Andeluna Altitud Cabernet Sauvignon 2015
Red color with ruby hues. Intense pepper, cassis and cherry aromas with tobacco, chocolate and smoke notes. On the palate, fruit flavors and ripe tannins allow wine to have a long finish.
Premium quality wine starts with premium quality grapes, and this is the essence of Andeluna. In the late 19th Century, many Italians immigrated to Argentina seeking opportunities that the rich and beautiful land provided. Searching for nothing less than the perfect place to make the world's best wine, they came to Mendoza and planted vineyards that began the heritage of Argentina's winemaking industry.
For generations, Argentina has grown and perfected the traditional grape varieties of the Old World – Malbec, Cabernet Sauvignon, Merlot, Cabernet Franc and Chardonnay. But the feet of Andeluna don't rest in the soil of the Old World. Instead, they are planted firmly in the New World in a stunning series of vineyards that climb up the foothills of the Andes.
By far the largest and best-known winemaking province in Argentina, Mendoza is responsible for over 70% of the country’s enological output. Set in the eastern foothills of the Andes Mountains, the climate is dry and continental, presenting relatively few challenges for viticulturists during the growing season. Mendoza, divided into several distinctive sub-regions, including Luján de Cuyo and the Uco Valley, is the source of some of the country’s finest wines.
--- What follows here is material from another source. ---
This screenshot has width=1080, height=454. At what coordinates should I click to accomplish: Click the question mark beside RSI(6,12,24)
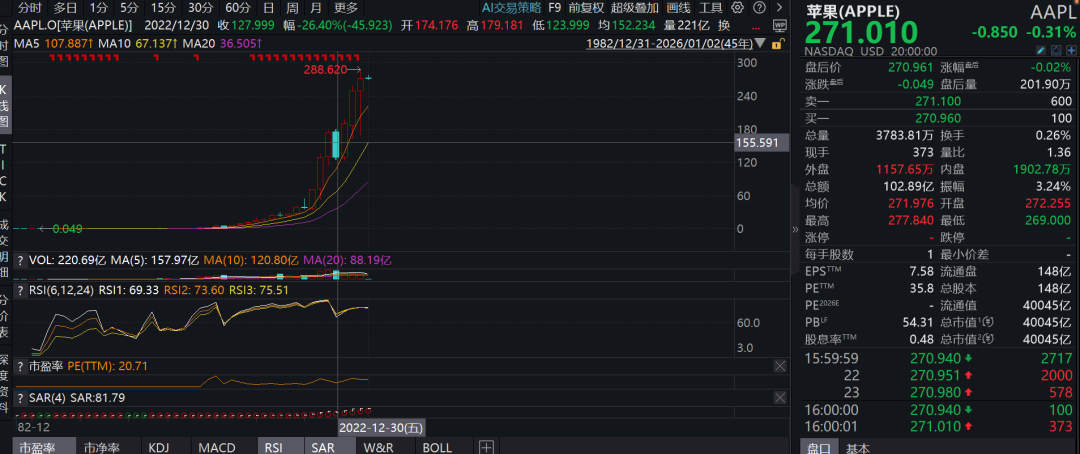[x=20, y=290]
For many wine lovers, Mendoza is practically synonymous with Malbec. Originally a Bordelaise variety brought to Argentina by the French in the mid-1800s, here it found success and renown that it never knew in its homeland where a finicky climate gives mixed results. Cabernet Sauvignon, Syrah, Merlot and Pinot Noir are all widely planted here as well (and sometimes even blended with each other or Malbec). Mendoza's main white varieties include Chardonnay, Torrontés, Sauvignon Blanc and Sémillon.
A noble variety bestowed with both power and concentration, Cabernet Sauvignon enjoys success all over the globe, its best examples showing potential to age beautifully for decades. Cabernet Sauvignon flourishes in Bordeaux's Medoc where it is often blended with Merlot and smaller amounts of some combination of Cabernet Franc, Malbecand Petit Verdot. In the Napa Valley, ‘Cab’ is responsible for some of the world’s most prestigious, age-worthy and sought-after “cult” wines. Somm Secret—DNA profiling in 1997 revealed that Cabernet Sauvignon was born from a spontaneous crossing of Cabernet Franc and Sauvignon Blanc in 17th century southwest France.